WORK TO COMPLETE
**1.** List every file shown inside the dev directory in the Terraform guide's example project layout.
**2.** In the Terraform guide, what does the recommended directory structure keep apart from each other?
**3.** Summarize the Terraform guide in two sentences.

DOCUMENT SEGMENT
◇ ◇ ◇ ◇ ◇ ◇ ◇
In this guide, you'll learn practical, battle-tested best practices for organizing, writing, and managing Terraform code that scales with your infrastructure needs.
Use a Consistent Directory Structure
Organize your Terraform code with a logical directory structure to enhance maintainability:
terraform-project/
├── environments/
│ ├── dev/
│ │ ├── main.tf
│ │ ├── variables.tf
│ │ ├── outputs.tf
│ │ └── terraform.tfvars
│ ├── staging/
│ └── production/
├── modules/
│ ├── networking/
│ ├── compute/
│ └── database/
└── .gitignore
This structure separates your environments from your reusable modules, allowing for clear organization and consistent deployments across environments.
Split Resources into Logical Modules
Instead of defining all resources in a single file, organize them into logical modules:
# modules/networking/main.tf
resource "aws_vpc" "main" {
cidr_block = var.vpc_cidr
tags = {
Name = "${var.project}-vpc"
Environment = var.environment
Terraform = "true"
}
}
resource "aws_subnet" "public" {
count = length(var.public_subnet_cidrs)
vpc_id = aws_vpc.main.id
cidr_block = var.public_subnet_cidrs[count.index]
availability_zone = var.availability_zones[count.index]
tags = {
Name = "${var.project}-public-subnet-${count.index}"
Environment = var.environment
Terraform = "true"
}
}
# Additional networking resources...
Each module should represent a logical component of your infrastructure and handle a specific concern. This approach makes your code more maintainable and reusable.
◇ ◇ ◇ ◇ ◇ ◇ ◇
[Source data]
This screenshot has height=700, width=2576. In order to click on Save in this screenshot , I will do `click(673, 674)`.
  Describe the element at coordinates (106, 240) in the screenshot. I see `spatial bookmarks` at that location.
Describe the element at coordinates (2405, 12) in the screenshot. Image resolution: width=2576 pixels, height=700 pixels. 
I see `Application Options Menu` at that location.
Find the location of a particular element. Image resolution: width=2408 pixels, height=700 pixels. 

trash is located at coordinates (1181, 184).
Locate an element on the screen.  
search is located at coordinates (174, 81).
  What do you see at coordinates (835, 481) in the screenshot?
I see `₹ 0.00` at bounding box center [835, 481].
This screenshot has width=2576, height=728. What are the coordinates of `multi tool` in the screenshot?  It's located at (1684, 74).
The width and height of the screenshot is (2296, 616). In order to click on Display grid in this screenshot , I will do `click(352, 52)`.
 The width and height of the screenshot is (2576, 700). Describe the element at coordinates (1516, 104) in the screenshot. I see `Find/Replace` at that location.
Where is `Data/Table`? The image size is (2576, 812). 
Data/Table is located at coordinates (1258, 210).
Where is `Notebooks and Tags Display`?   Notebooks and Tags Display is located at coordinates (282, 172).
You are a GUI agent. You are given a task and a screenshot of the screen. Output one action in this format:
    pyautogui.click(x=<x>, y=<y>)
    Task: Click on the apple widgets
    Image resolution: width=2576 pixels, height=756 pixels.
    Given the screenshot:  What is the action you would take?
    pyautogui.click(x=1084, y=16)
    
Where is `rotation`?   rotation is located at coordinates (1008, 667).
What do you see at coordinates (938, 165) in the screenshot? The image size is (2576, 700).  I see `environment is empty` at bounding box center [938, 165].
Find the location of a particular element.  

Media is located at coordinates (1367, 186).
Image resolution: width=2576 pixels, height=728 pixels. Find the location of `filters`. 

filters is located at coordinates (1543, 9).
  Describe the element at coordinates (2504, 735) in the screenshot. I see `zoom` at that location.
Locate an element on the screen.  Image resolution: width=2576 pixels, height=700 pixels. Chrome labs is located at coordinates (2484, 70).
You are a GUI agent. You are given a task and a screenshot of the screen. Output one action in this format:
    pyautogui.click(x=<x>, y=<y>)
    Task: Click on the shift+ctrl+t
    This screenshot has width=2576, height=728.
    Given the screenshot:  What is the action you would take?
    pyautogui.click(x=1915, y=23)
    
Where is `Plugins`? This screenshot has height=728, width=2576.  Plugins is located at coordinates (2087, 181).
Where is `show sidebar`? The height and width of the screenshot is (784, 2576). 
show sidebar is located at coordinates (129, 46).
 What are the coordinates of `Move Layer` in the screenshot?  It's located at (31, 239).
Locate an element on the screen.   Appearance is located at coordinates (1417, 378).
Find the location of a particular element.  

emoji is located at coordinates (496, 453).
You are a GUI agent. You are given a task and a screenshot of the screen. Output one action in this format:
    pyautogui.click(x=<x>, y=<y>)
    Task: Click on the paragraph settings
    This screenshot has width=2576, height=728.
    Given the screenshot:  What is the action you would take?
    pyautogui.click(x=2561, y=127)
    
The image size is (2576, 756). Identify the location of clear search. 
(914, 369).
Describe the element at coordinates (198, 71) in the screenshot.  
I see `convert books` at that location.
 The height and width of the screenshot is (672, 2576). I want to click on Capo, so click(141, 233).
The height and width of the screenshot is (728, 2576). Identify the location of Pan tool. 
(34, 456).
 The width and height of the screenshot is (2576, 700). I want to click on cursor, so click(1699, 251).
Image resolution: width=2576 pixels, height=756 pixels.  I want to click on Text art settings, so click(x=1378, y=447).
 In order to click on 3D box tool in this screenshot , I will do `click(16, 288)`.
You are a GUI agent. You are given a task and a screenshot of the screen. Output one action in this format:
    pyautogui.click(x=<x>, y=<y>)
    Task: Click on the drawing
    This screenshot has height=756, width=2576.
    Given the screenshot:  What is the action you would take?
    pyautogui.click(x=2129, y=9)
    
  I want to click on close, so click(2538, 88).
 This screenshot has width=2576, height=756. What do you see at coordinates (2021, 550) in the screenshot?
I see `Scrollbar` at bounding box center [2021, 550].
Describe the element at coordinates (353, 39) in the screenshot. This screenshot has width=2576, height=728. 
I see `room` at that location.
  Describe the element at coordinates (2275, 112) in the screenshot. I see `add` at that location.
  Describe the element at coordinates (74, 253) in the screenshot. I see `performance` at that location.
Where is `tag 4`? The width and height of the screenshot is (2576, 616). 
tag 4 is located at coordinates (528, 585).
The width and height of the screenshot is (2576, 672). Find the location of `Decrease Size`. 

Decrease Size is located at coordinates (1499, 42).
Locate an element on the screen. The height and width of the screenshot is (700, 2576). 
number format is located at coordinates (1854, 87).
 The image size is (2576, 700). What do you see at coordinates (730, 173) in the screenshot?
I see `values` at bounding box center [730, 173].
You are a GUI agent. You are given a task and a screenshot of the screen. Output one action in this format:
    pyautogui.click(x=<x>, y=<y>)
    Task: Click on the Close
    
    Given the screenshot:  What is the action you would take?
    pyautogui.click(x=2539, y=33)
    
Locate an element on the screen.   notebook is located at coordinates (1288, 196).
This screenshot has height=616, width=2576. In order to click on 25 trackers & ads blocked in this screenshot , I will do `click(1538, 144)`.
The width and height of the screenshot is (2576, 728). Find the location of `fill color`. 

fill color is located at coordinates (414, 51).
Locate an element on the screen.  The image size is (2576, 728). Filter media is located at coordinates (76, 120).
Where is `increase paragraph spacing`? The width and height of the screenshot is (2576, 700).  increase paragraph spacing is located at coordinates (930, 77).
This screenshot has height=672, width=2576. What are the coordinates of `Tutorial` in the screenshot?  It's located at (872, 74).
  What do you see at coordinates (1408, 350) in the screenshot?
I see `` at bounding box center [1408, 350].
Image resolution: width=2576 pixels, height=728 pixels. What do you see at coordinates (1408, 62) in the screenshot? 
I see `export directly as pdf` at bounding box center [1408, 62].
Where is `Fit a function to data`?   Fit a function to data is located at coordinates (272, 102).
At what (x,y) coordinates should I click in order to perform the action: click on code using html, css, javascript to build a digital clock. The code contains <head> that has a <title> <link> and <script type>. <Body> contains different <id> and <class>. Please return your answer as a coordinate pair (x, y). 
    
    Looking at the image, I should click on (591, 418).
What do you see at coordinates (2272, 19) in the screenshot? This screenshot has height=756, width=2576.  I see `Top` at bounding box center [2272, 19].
◇ ◇ ◇ ◇ ◇ ◇ ◇
WRITTEN RESPONSES
**1.** main.tf, variables.tf, outputs.tf, terraform.tfvars

**2.** It separates the environments from the reusable modules.

**3.** The guide recommends organizing Terraform code in a consistent directory structure that separates environments such as dev, staging, and production from reusable modules. It also advises splitting resources into logical modules, each handling a specific part of the infrastructure, so the code is more maintainable and reusable.